Identify all lines of the data containing the string "WebRTC" and copy them.

◆ ◆ ◆ ◆ ◆

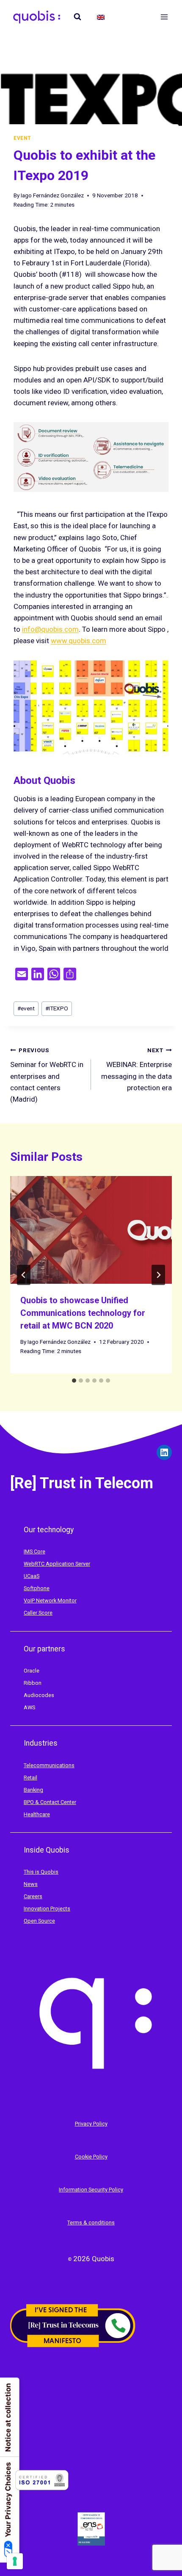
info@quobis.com (50, 629)
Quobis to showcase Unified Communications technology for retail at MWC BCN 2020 (82, 1313)
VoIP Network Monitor (50, 1600)
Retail (30, 1777)
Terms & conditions (91, 2222)
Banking (33, 1790)
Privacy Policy (91, 2123)
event (26, 1008)
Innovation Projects (47, 1908)
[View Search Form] (77, 17)
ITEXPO (56, 1008)
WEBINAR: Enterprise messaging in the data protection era (136, 1069)
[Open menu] (164, 16)
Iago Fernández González (52, 195)
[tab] (74, 1380)
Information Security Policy (91, 2189)
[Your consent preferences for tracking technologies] (15, 2561)
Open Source (39, 1921)
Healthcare (37, 1814)
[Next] (158, 1275)
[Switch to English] (101, 17)
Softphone (37, 1588)
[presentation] (91, 1230)
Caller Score (38, 1613)
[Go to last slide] (23, 1275)
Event (22, 138)
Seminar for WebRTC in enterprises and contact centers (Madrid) (46, 1075)
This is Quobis (41, 1872)
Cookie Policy (91, 2156)
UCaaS (31, 1576)
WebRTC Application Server (57, 1564)
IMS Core (34, 1551)
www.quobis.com (78, 640)
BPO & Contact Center (50, 1802)
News (31, 1884)
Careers (33, 1896)
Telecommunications (49, 1765)
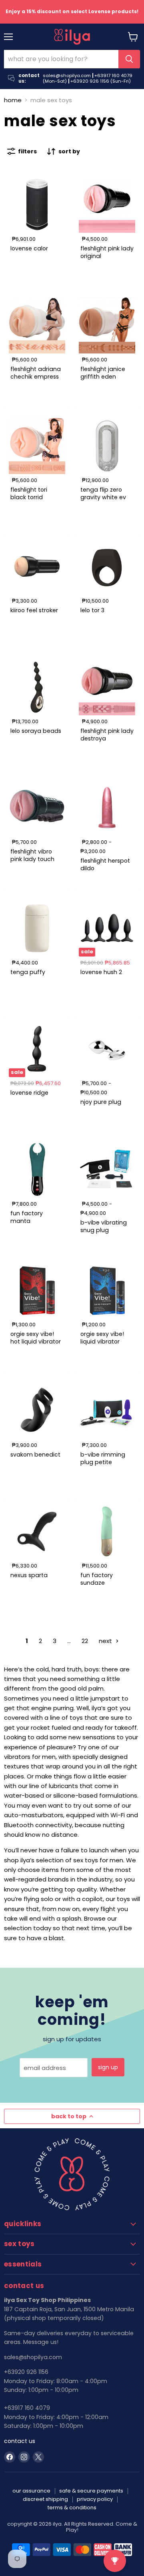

◆ ◆ ◆ ◆ ◆

> [REPLY]:
Seminar for WebRTC in enterprises and contact centers (Madrid) (46, 1075)
WebRTC Application Server (57, 1564)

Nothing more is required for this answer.